The notion that content has to be edited is a legacy of old media, said Simon Assaad, co-founder of Heavy.com. “The beautiful thing about the internet is its open architecture which means we can all provide different services, whether that’s blogging, editorialized feeds and broadcasts, on-demand or content that travels to where the audience is. The notion that the media world is built around one kind of entertainment experience comes from that very old media world. We’re just getting liberated.” The future of media companies that have build themselves around the function of editing will be determined by the audience, and how much they value that as a service.

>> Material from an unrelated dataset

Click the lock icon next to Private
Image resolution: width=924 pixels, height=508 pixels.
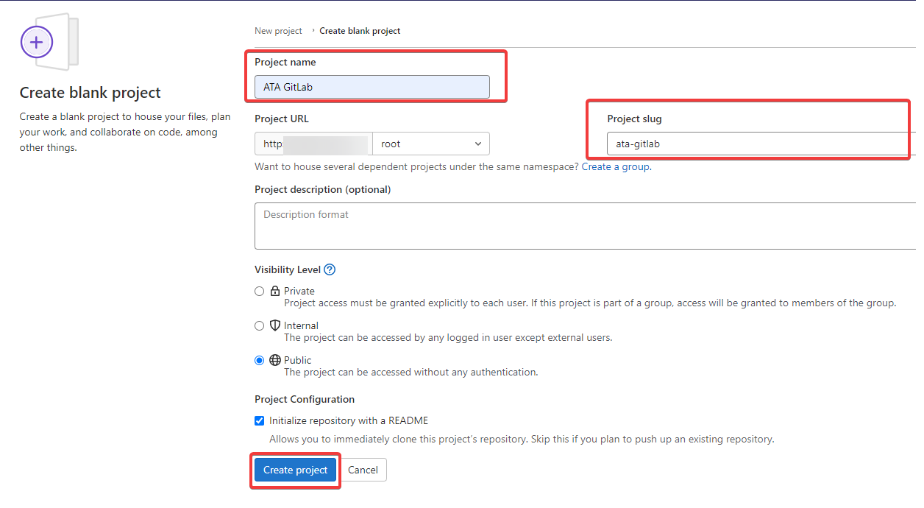coord(275,291)
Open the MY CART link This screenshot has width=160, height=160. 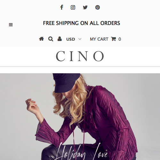pos(99,39)

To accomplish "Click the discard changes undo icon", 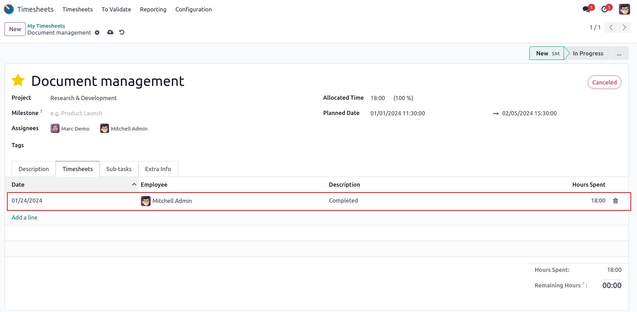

Mark Goldman, COO of Current TV, said there’s definitely a role for traditional media companies in organizing and filtering the huge volume of content online, and building their brands around that. That is missing in some of the existing video sites, he said, and though services like YouTube support the viral nature of the web, “it’s not a general day-to-day business without some organization, some packaging and some presentation to the consumer”.
David Fischer, MySpace MD Europe, said the site’s audience skews older than you’d expect: 70 percent of users are over 18 and 35 percent are over 30. Outside the US users are older still. (That seems quite staggering to me – I have trouble getting my early 30s friends to understand what MySpace is about, whereas friends in their 20s are there. Mum can just about send an email.) He made the good point that distinguishes MySpace from video sharing sites: “People are interested in the same things online as they are offline, like word of mouth, and we provide a context for people to communicate. They comment on lots of different things but it’s self-editing, that P2P is almost part of the social function of editing.”